═══ Provided records ═══

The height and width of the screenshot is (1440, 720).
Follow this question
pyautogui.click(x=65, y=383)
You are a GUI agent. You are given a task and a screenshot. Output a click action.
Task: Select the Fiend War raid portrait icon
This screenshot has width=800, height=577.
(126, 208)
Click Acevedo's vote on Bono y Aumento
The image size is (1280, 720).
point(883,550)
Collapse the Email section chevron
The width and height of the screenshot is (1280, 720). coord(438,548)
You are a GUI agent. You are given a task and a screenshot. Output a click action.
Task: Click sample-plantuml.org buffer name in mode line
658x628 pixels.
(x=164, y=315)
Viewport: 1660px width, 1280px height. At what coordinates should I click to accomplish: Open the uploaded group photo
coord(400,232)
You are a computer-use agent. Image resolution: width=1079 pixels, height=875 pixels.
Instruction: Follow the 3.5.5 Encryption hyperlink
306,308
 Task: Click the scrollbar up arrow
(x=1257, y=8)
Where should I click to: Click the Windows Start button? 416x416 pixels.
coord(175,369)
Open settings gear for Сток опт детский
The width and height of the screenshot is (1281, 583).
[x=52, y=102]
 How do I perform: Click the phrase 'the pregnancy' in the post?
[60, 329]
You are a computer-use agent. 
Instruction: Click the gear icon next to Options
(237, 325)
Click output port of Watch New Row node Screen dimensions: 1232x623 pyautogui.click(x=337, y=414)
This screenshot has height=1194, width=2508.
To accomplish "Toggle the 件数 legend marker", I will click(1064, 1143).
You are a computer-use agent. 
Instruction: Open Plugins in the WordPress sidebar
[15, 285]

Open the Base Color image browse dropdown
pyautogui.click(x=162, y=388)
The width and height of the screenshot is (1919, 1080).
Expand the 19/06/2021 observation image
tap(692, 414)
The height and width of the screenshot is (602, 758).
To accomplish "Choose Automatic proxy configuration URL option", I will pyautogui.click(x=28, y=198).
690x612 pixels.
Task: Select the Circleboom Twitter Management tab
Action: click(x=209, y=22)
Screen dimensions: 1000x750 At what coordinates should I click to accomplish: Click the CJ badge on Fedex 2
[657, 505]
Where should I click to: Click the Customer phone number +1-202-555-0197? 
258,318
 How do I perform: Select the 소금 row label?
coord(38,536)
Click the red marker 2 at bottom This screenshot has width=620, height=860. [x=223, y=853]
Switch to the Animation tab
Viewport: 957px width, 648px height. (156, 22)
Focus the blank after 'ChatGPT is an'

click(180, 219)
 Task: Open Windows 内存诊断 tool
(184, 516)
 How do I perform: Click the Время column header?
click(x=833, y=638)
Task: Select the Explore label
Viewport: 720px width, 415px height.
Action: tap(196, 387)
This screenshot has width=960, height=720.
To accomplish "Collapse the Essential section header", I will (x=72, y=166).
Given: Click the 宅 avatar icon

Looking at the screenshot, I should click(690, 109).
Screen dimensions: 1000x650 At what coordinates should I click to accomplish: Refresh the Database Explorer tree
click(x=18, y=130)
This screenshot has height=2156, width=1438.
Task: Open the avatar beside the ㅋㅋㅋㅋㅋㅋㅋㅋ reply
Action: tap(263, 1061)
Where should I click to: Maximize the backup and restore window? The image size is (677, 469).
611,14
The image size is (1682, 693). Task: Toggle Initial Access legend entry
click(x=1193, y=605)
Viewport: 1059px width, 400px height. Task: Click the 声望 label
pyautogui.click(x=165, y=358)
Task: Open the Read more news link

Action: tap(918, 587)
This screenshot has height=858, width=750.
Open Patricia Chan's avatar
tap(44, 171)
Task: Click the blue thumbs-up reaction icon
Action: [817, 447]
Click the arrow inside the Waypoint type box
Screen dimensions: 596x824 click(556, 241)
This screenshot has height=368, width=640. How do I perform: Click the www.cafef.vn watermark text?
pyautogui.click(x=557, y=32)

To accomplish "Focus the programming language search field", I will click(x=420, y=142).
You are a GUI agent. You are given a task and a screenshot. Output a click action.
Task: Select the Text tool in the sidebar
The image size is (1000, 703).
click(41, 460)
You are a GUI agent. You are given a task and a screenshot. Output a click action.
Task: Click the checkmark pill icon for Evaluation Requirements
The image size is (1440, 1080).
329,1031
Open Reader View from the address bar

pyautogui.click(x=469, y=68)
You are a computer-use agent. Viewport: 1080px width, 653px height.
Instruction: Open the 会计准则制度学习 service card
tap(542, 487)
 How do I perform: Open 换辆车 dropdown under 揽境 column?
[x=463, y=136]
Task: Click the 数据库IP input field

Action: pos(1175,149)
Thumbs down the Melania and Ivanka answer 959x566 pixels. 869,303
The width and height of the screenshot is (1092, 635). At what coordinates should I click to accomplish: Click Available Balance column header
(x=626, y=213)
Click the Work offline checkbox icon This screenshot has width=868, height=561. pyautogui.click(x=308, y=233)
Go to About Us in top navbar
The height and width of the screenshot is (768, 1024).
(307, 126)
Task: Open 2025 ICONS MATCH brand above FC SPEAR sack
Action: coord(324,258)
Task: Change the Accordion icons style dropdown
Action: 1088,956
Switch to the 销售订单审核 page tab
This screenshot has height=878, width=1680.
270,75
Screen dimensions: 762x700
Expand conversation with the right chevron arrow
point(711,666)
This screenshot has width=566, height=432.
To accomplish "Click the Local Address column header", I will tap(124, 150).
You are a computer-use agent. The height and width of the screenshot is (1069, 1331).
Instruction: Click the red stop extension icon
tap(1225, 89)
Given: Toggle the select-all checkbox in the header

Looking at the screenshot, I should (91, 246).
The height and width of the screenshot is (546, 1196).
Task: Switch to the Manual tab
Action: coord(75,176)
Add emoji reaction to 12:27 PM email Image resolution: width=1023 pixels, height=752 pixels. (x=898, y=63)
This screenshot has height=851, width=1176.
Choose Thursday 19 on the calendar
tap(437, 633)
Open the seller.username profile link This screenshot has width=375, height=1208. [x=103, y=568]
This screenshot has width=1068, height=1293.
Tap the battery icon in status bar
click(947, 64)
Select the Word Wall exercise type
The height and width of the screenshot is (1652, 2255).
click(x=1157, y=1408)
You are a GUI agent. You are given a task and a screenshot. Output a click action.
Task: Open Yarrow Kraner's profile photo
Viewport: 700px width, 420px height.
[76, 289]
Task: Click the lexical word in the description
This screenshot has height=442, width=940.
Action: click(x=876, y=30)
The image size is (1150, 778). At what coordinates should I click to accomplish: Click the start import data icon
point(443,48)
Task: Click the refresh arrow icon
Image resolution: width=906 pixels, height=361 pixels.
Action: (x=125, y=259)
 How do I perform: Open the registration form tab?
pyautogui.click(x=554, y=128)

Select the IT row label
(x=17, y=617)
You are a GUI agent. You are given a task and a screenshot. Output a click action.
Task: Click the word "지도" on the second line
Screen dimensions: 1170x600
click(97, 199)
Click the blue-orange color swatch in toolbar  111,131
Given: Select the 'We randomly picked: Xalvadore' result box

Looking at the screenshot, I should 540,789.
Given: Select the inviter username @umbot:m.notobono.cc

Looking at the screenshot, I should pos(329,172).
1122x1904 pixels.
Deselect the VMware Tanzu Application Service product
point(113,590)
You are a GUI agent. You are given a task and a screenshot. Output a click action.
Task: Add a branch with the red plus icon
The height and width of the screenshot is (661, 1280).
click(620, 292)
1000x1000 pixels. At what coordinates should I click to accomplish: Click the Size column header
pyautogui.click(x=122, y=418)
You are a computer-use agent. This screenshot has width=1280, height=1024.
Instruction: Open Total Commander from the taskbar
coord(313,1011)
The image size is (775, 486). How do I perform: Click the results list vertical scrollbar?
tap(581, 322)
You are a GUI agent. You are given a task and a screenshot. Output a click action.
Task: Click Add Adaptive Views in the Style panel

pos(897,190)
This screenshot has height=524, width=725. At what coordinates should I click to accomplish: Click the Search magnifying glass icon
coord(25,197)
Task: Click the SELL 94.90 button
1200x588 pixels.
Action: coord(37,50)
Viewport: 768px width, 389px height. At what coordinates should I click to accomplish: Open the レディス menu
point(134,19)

═══

- [Assignment]:
Reproduce, character for character, only the lines of the preceding data that start at the line with "Task: Click the refresh arrow icon" and end at the line with "Task: Add a branch with the red plus icon", both included.

- [Solved problem]:
Task: Click the refresh arrow icon
Image resolution: width=906 pixels, height=361 pixels.
Action: (x=125, y=259)
 How do I perform: Open the registration form tab?
pyautogui.click(x=554, y=128)

Select the IT row label
(x=17, y=617)
You are a GUI agent. You are given a task and a screenshot. Output a click action.
Task: Click the word "지도" on the second line
Screen dimensions: 1170x600
click(97, 199)
Click the blue-orange color swatch in toolbar  111,131
Given: Select the 'We randomly picked: Xalvadore' result box

Looking at the screenshot, I should 540,789.
Given: Select the inviter username @umbot:m.notobono.cc

Looking at the screenshot, I should pos(329,172).
1122x1904 pixels.
Deselect the VMware Tanzu Application Service product
point(113,590)
You are a GUI agent. You are given a task and a screenshot. Output a click action.
Task: Add a branch with the red plus icon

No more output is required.